Required actions:
1. According to the construction automation article, how many companies has the writer founded, co-founded, or worked on in the last 15 years?
2. In the construction automation article, switch "construction automation" to "building automation" and write out the passage that begins at the words "To answer the" and stops after "in each sector.".
3. Carry on the construction automation article from where it stops.

Document excerpt:
========
In 2005, finding information on technologies — which are very familiar today — like BIM, VDC, construction robotics, AI design, and construction automation was challenging, as many of these technologies either didn't exist or were in their infancy. It wasn't until a few years later that I discovered IPD (Integrated Project Delivery), BIM (Building Information Modeling), VDC (Virtual Design and Construction), and the advent of new parametric software, which revolutionized the design and engineering of buildings. Nowadays, these terminologies are either overused or well-established in the building industry.
Nevertheless, since its infancy, I have dedicated my professional career to finding automated construction solutions for the building industry. In the last 15 years, I have founded, co-founded, or worked on over 12 different companies in various design and construction-related businesses that are critical to the search for an automated solution in the industry. I have focused on areas that are not necessarily popular or profitable but are crucial to achieving my goal. With perhaps another 5 to 10 more years of hard work — which I guess is about right by my thesis advisor's estimation —will we finally see the fully automated construction industry I have been striving towards for so long?
To answer the question, what happened to the progress of robotics and automation in the building industry? The short answer is "no, we are not even close," but the long answer, which would take some elaborated explanation, is "yes, we are slowly getting there."
Let's look at this more closely at the various positive sectors that have put a lot of effort into the progress of construction automation, thus bringing us closer to my ultimate thesis goal. These areas include the good, the bad, and the potential we see in each sector.
Surveying Equipment
The first key area where automation has made the most significant stride is construction site surveying. Many current advanced surveying robots are equipped with laser-ranging technology that can quickly and accurately survey construction sites, reducing the time and costs associated with traditional surveying methods.
The Good:
The two most significant benefits of advanced automated surveying equipment are its ability to be highly accurate and efficient in collecting data. Automated surveying equipment can be relied on to freely measure distances, angles, and elevations with high precision, reducing the chances of human error. Additionally, it can collect enormous amounts of data in minutes or hours instead of days or weeks when relying on manual methods.
========
Supplied data:
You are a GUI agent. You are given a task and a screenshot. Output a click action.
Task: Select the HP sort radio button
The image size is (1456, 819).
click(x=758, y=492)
========
Outputs:
1. Over 12.

2.
To answer the question, what happened to the progress of robotics and automation in the building industry? The short answer is "no, we are not even close," but the long answer, which would take some elaborated explanation, is "yes, we are slowly getting there."
Let's look at this more closely at the various positive sectors that have put a lot of effort into the progress of building automation, thus bringing us closer to my ultimate thesis goal. These areas include the good, the bad, and the potential we see in each sector.

3.
The Bad:
Automated surveying equipment can be expensive to purchase, maintain, and repair, making it a significant upfront investment for many companies and the requirements for specialized training and technical knowledge, making it a challenge for some companies to keep up with the technology. The other significant negative aspect is the reliability and unexpected errors of automating such activity. There is still a need to manually verify the accuracy of the data collected, which can hinder the effectiveness of automated surveying works.
The Potential:
The potential of advanced automated surveying equipment can be game-changing for the site survey and construction industries. With its advanced features, this technology has the power to transform the way we approach site surveys and construction projects. One day, we can say goodbye to the guesswork and human error that can compromise accuracy and say hello to improved data collection, unparalleled safety measures, and a sharp boost in efficiency and productivity. All of these benefits, combined with the ability to make better-informed decisions, make advanced automated surveying equipment an indispensable tool for the industry's future.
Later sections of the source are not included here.